Kembali ke obrolan saya dengan teman-teman, akhirnya kami bersepakat -dalam diam (gimana coba bersepakat dalam diam? :P)- tentang satu hal. Gadget. Sebagian dari waktu yang kita miliki tak lagi sepenuhnya bisa kita nikmati karena gadget. Bangun tidur buka gadget. Ngapain dikit buka gadget. Beberes rumah, kerja, belajar, memasak, di jalanan, makan, mengobrol, hingga kembali akan tidurpun diselingi dengan membuka gadget. Dulu... Kita terbiasa mengerjakan satu hal sampai selesai, tanpa terdistraksi oleh gadget. Sekarang ada banyak alasan mengapa kita harus sedikit-sedikit membersamai si layar persegi panjang ini. Alasan yang penting atau sebenarnya sama sekali tidak penting.

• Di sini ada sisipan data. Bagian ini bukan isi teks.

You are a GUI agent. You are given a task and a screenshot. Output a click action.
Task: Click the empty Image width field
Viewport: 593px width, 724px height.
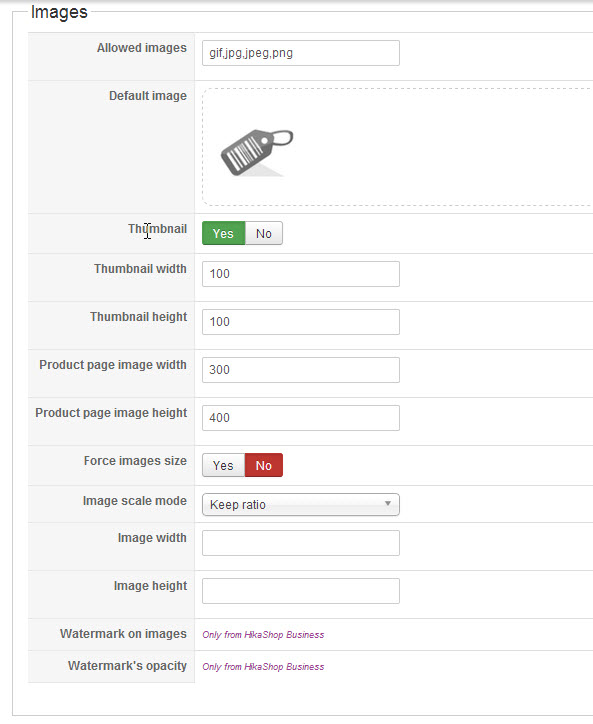pos(301,543)
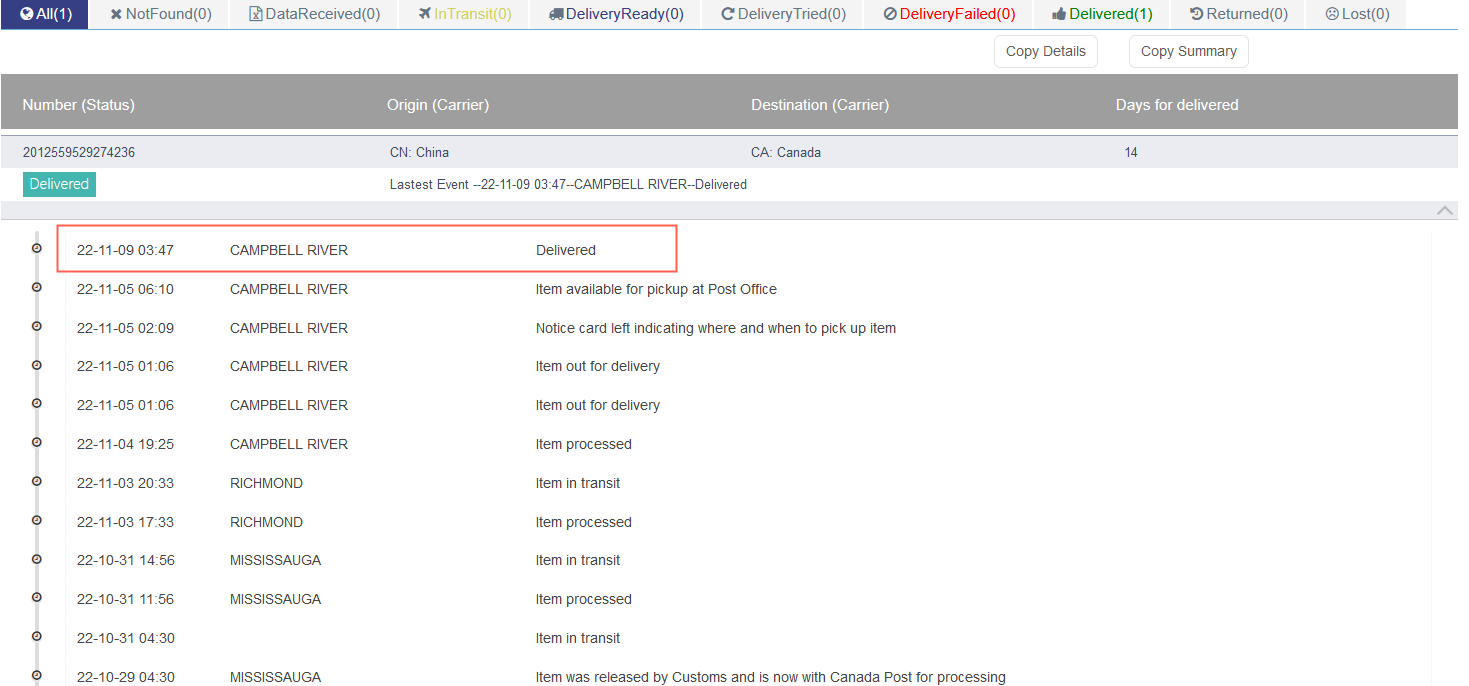The height and width of the screenshot is (686, 1469).
Task: Click the X icon on the NotFound tab
Action: point(116,14)
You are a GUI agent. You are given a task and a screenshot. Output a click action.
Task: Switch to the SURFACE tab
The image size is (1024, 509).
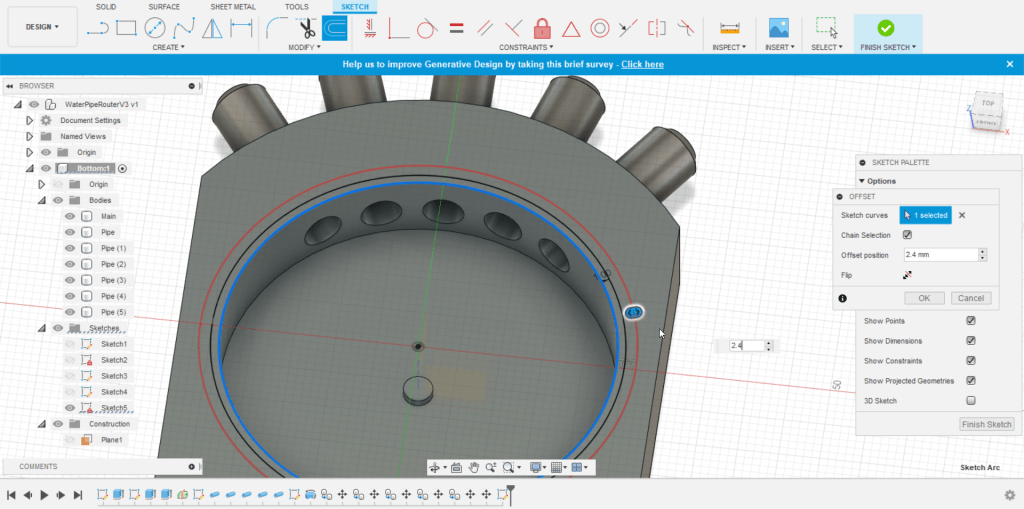click(x=164, y=7)
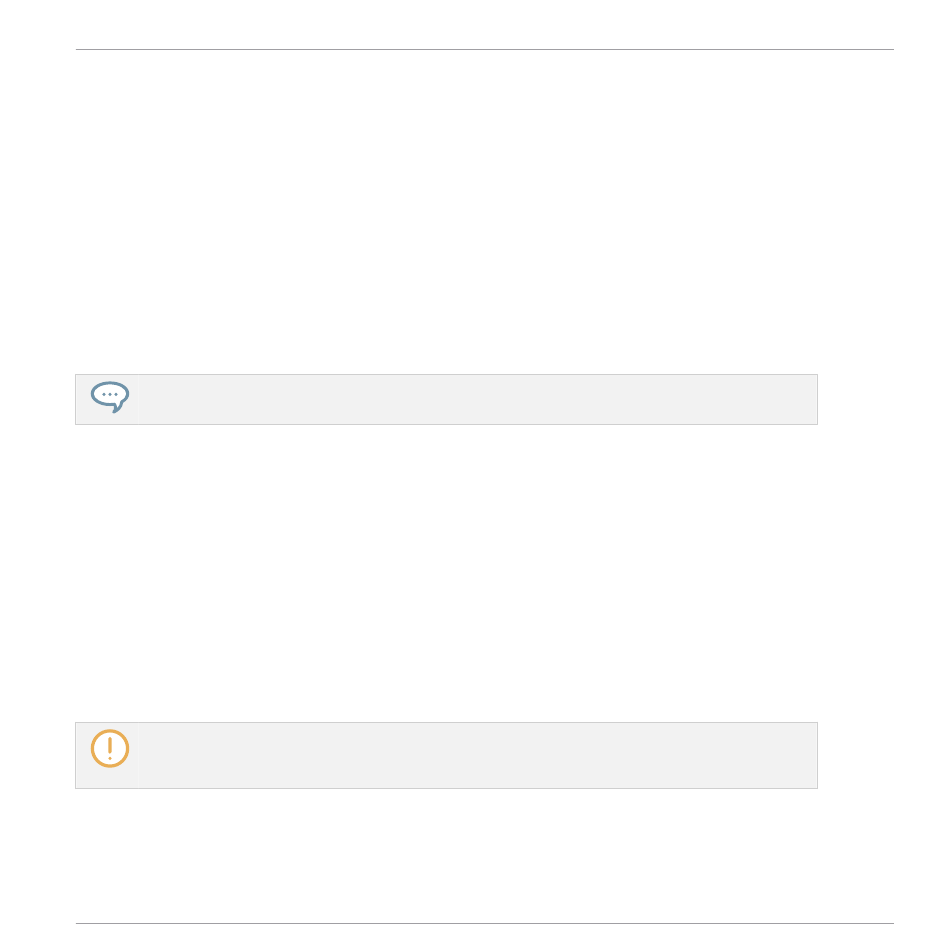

Salah satu di antara godaan gadget yang -mungkin- tidak kita sadari adalah banjir informasi melalui aplikasi percakapan (chat) di dalam gadget kita. Benar, kalau ada yang bilang segala sesuatu yang berlebihan itu tidak baik. Coba masing-masing dari kita menengok ke aplikasi chat masing-masing. Berapa banyak grup yang kita ikuti? Sekitar empat bulan lalu, saya sempat iseng menghitung jumlah grup whatsapp yang saya ikuti. Saya terlalu malu untuk menyebutkan jumlahnya saking banyaknya. Ada grup keluarga (keluarga besar, keluarga inti, sesama saudara, keluarga besar yang berdomisili di kota yang sama), grup sekolah (untungnya baru SMP sampai kuliah, ditambah grup ekskul, grup lalala lilili lainnya), grup kantor (grup yang ada Bos, yang nggak ada bosnya, grup panitia project A, project B dan seterusnya yang kebanyakan projectnya sudah kelar tapi grupnya enggak kelar-kelar), grup RT, dan grup-grup lain yang tidak habis-habis dan selalu bertambah. Begitu coba saya eliminasi satu-persatu, yang terjadi adalah mati satu tumbuh sepuluh (untungnya ngga sampe seribu). Pernah saya sampai pusing saking banyaknya informasi yang dibagikan via grup-grup ini. Sementara tidak semua grup penting tetapi keluar dari grup yang kurang penting tidak semudah membalik telapak tangan. Diinvite ulang, diwapri teman segrup, atau dilabeli sombong adalah sebagian konsekuensi yang harus dihadapi ketika keluar dari grup whatsapp.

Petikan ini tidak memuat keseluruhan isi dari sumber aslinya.